Write out every one of the rows below word for word, and leave the pictures out.
Start MATERIAL TO PROCESS
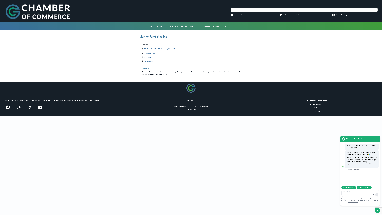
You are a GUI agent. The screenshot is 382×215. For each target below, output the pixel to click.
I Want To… (228, 26)
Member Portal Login (317, 104)
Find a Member (317, 108)
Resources (171, 26)
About (159, 26)
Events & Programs (188, 26)
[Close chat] (377, 210)
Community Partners (210, 26)
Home (150, 26)
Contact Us (317, 111)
End MATERIAL TO PROCESS
**WRITTEN REPLY:**
You are a GUI agent. The screenshot is 382×215. For each target below, output the pixel to click.
I Want To… (228, 26)
Member Portal Login (317, 104)
Find a Member (317, 108)
Resources (171, 26)
About (159, 26)
Events & Programs (188, 26)
[Close chat] (377, 210)
Community Partners (210, 26)
Home (150, 26)
Contact Us (317, 111)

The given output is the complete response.